Pourquoi avoir mené une recherche sur les fonds mutuels étrangers distribués en Europe ?

Nous avons constaté que beaucoup d’études existaient sur les fonds mais qu’elles étaient surtout réalisées aux Etats-Unis et peu en Europe. Or, le marché européen a des caractéristiques qui lui sont propres. Il est très dominé par les banques et les compagnie d’assurance. Et le mode de distribution a un impact sur les fonds car les clients ne changent pas beaucoup de banque ou d’assureurs. Cela biaise la concurrence au sein du secteur.

Les autorités européennes ont voulu faciliter la compétition en donnant des outils comme le passeport européen. Leur idée étant d’aller vers un marché plus intégré et donc vers plus de concurrence. Grâce au passeport, sur un même marché les acteurs locaux se retrouvent en concurrence avec les fonds étrangers. Nous voulions donc savoir quel impact réel avait la présence des fonds étrangers sur les fonds locaux, sachant que j’appelle étranger tout fonds commercialisé en Europe auprès de la clientèle "retail" mais dont la nationalité de la société de gestion est en-dehors de l’Union européenne. A ma connaissance il s’agit de la première étude de ce genre.

Nous avons commencé en 2016 en utilisant un échantillon de 12.000 fonds actions dans 14 pays européens pour la période allant de 2002 à 2014 en utilisant la base de données Lipper. Notre recherche a été publiée l’an dernier.

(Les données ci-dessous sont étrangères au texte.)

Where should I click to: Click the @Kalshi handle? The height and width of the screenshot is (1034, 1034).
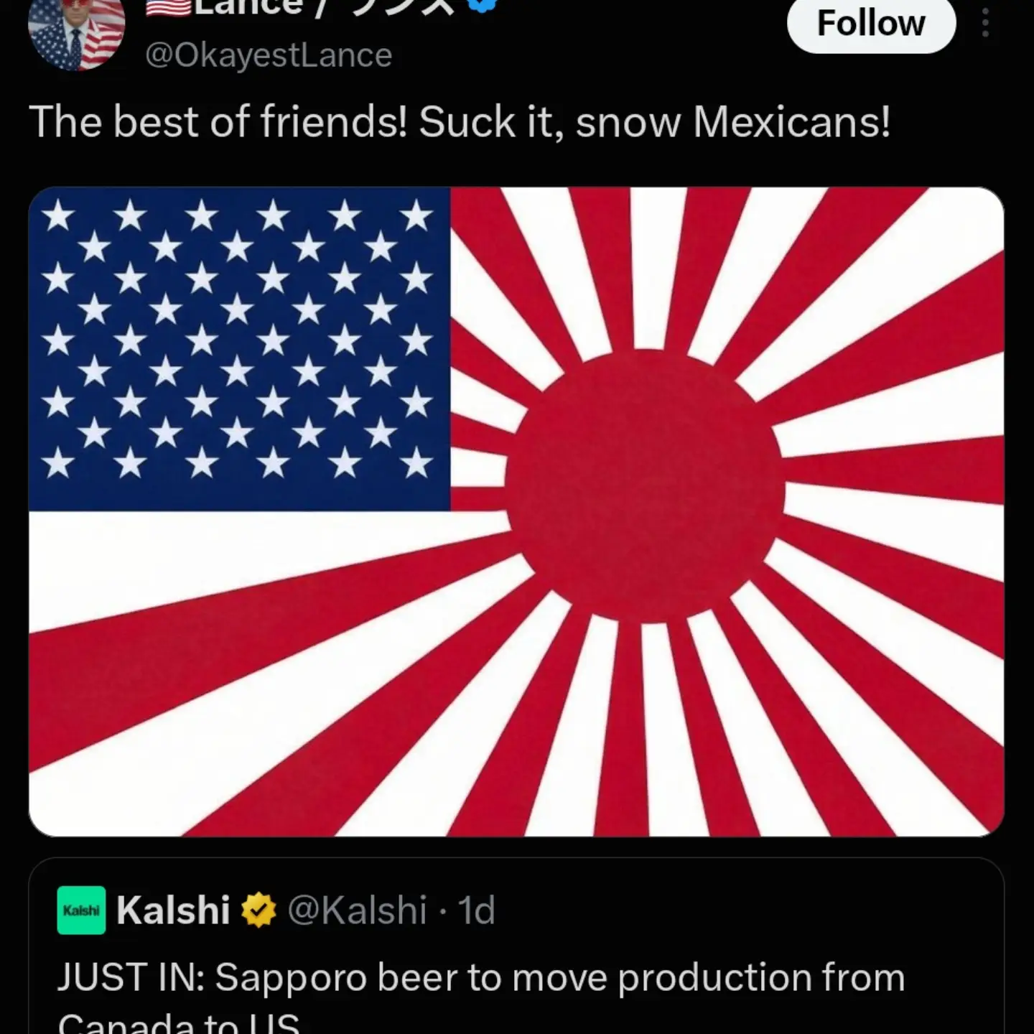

Qu’avez-vous regardé exactement ?

Je me suis attachée à regarder la performance des fonds étrangers et à les comparer avec les fonds domestiques. J’ai retraité les performances constatées des différents frais, qui comprennent essentiellement les frais de gestion et les frais d’entrée et de sortie. J’ai également étudié les parts de marchés des fonds. Pour mesurer la performance des fonds et leur alpha, j’ai privilégié la rentabilité ajustée par rapport à la moyenne de l’industrie de son segment. Ensuite, j’ai réalisé des projections linéaires en comparant les performances des fonds étrangers et les fonds offerts par les promoteurs domestiques et en tenant compte d’autres variables de contrôle qui pourraient avoir un impact sur la performance comme la taille du fonds, son âge ou son style gestion… Je me suis demandée enfin, si la performance dépendait de l’origine des promoteurs. Pour vérifier la robustesse de mes résultats, j’ai regardé si on trouvait les mêmes résultats dans des sous-échantillons.

Quelles sont les principales conclusions ?

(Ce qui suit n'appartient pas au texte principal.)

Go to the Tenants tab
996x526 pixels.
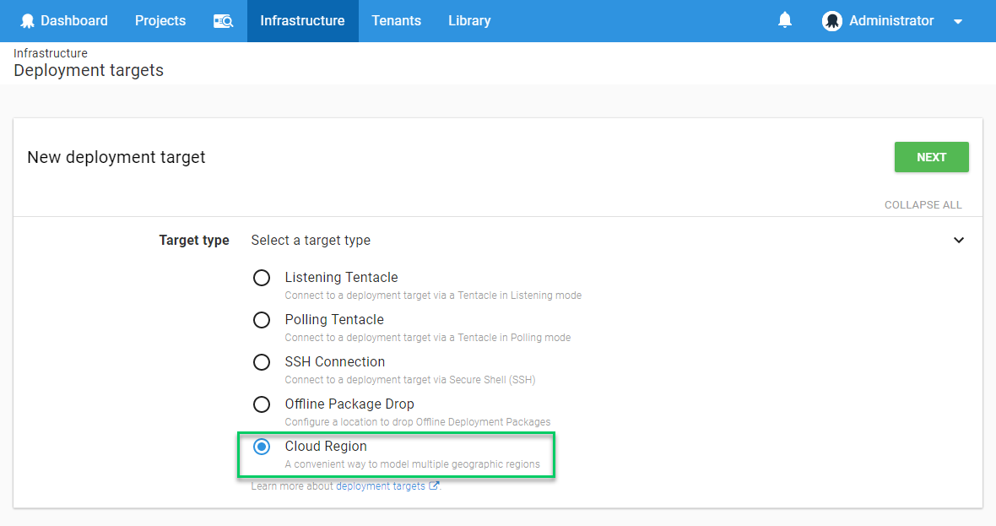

Les fonds étrangers surperforment les fonds d’origine européenne de 50 points de base par an en moyenne. Ce résultat demeure pour différents modèles de performance et reste aussi inchangé dans les différents sous-échantillons. Cette différence s'explique par le fait que les fonds étrangers ont des frais d’entrée plus élevés car ils doivent rémunérer des distributeurs locaux. Cela a une véritable implication pour les investisseurs. Leurs parts de marché sont aussi plus faibles, situées selon les pays entre 15% et 30% (en France, la part de marché des fonds étrangers est de 30%), car les distributeurs locaux, souvent des banques et des assureurs, privilégient leurs propres fonds. Il existe aussi un biais de la part des investisseurs eux-mêmes qui préfèrent souvent un fonds proche d’eux, plus local. Tout cela renforce les biais.

Il faut veiller à développer la connaissance financière des particuliers européens

Comment les éviter ?

Il est important pour les fournisseurs de développer des réseaux de distribution alternatifs à celui des réseaux bancaires ou d’assureurs. Il faut aussi que les régulateurs encouragent le développement des différents modes de distribution comme les plates-formes par exemple. Mais il ne faut pas oublier de les doter de conseillers car les investisseurs auront toujours besoin de conseils. Enfin, il faut veiller à développer la connaissance financière des particuliers européens car la sélection de fonds est compliquée et il faut des outils à la fois matériels et intellectuels pour pouvoir bien comparer tous les fonds.